Worse, adding insult to grievous injury, within a month of Joseph’s death, his wife and three oldest children also died, presumably from Typhoid or some other contagious fever. This left my 10-year-old great-grandfather Charles Littlefield the oldest of the five remaining children. I know how desperate both sides of the Civil War were by 1864 for men, but the idea that a 40-year old father of eight would sign up is appalling. And the fact that he not only died—horrible, but not unexpected for a soldier–but that he took his wife and three of his children with him?”
On this Memorial Day, remembering all who gave their lives for our country.
Memorial Day was borne out of the Civil War and a desire to honor our dead. It was officially proclaimed on 5 May 1868 by General John Logan, national commander of the Grand Army of the Republic. “The 30th of May, 1868, is designated for the purpose of strewing with flowers, or otherwise decorating the graves of comrades who died in defense of their country during the late rebellion, and whose bodies now lie in almost every city, village and hamlet churchyard in the land,” he proclaimed. The date of Decoration Day, as he called it, was chosen because it wasn’t the anniversary of any particular battle.In 1971, Congress established Memorial Day as the last Monday in May and as a federal holiday.
On my mother’s side of the family, my paternal great grandfather, Joseph Littlefield fought in the Civil War and died because of his wounds. He was wounded in the Battle of the Wilderness in 1864. He was sent home to Maine to die. He died of typhoidal pnemonia on Sep 30, 1864, he is buried in Rome, Maine. Unfortunately his wife and his 3 oldest children died of the same thing shortly thereafter, leaving my grandfather, Charles Littlefield at age 10 the oldest of the four remaining children.

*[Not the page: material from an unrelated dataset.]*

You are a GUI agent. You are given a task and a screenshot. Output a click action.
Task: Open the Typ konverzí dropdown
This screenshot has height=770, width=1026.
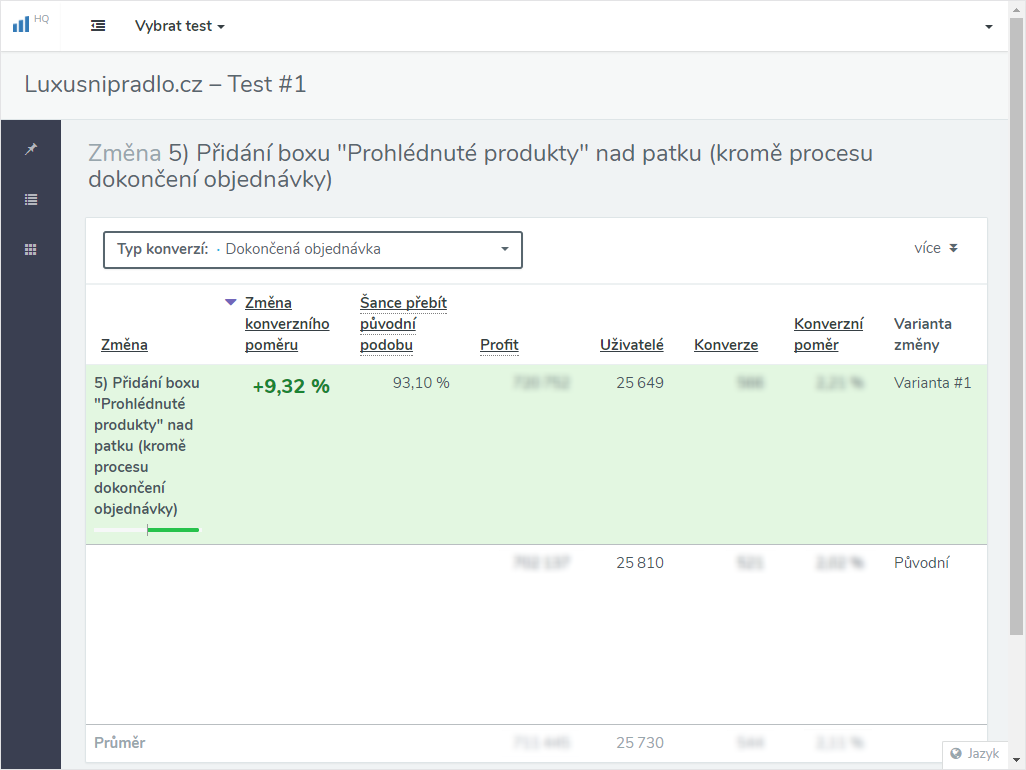tap(313, 249)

Below is a photo of the veteran’s section in the Fairmont Cemetery in Newark, New Jersey, where, on my father’s side of the family my great great paternal grandfather, Stephen Freeman is buried. Stephen did not die in the Civil War but was wounded in the battle of Antietam in 1862. He was sent home, lived another 29 years and died on May 30, 1891, which ironically was Memorial Day.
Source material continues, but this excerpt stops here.